OPDRACHT: Bewerk de regels vanaf de regel met "The height and" tot en met de regel met "at that location." en geef alleen die regels terug. Vervang daarin "Describe" door "Explain" en laat al het andere ongewijzigd.

OEFENGEGEVENS:
*-*-*
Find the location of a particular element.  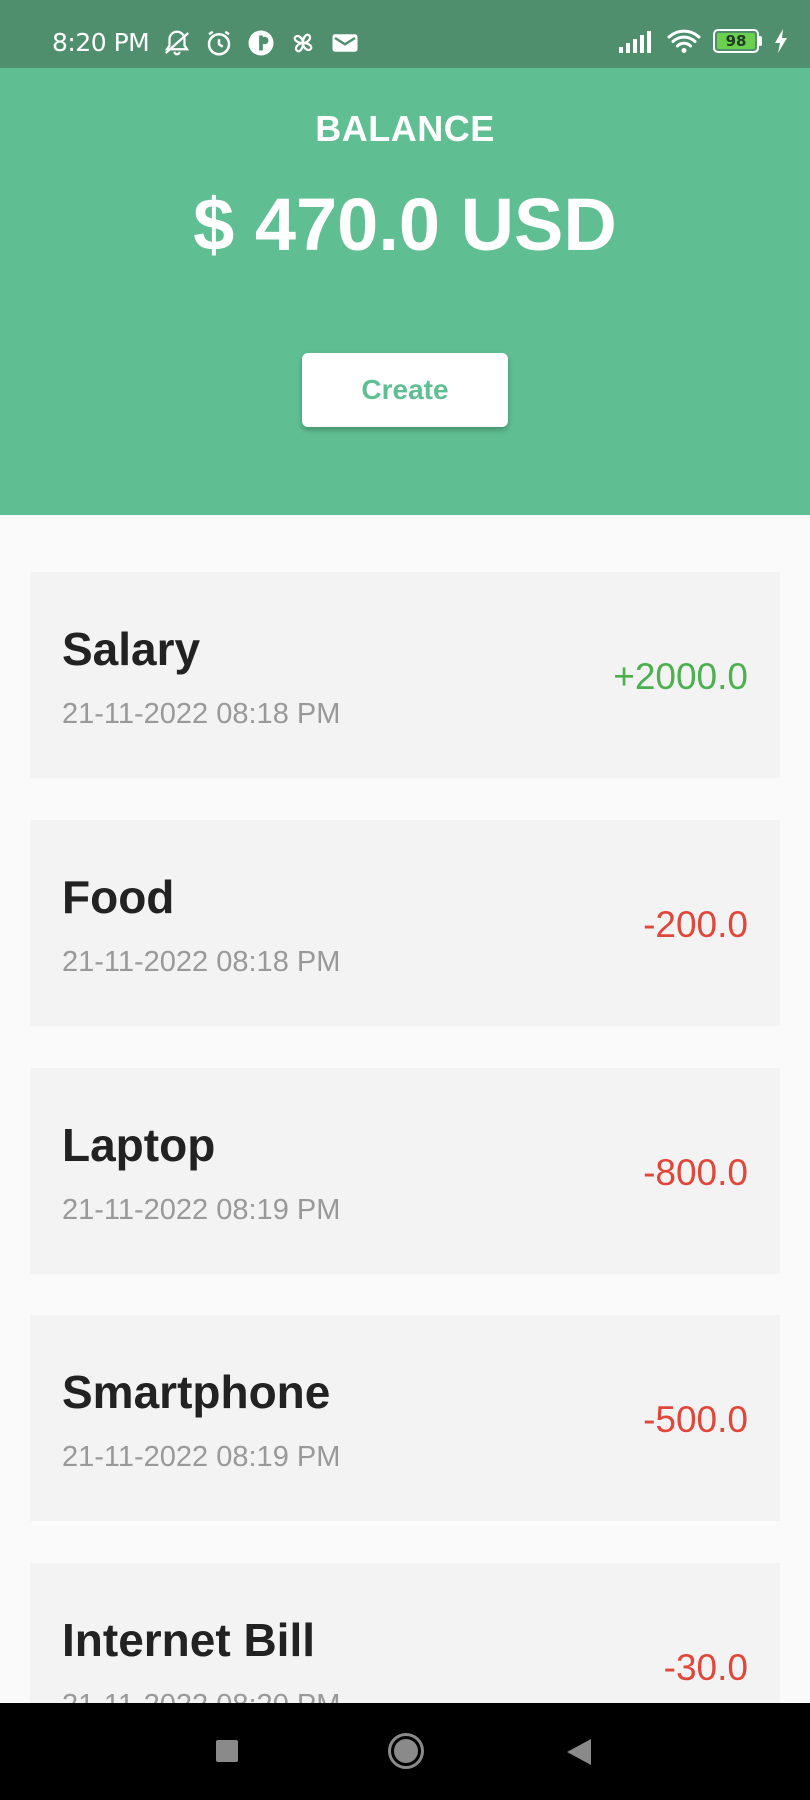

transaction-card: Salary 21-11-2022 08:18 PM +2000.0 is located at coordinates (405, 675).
*-*-*
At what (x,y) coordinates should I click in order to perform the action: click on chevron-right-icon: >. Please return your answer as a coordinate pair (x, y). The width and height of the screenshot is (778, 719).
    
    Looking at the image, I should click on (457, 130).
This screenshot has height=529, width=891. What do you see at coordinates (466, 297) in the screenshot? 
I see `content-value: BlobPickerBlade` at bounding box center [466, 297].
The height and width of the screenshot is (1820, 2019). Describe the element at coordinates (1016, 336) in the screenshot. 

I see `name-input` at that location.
*-*-*
ANTWOORD OPDRACHT:
The height and width of the screenshot is (1820, 2019). Explain the element at coordinates (1016, 336) in the screenshot. 

I see `name-input` at that location.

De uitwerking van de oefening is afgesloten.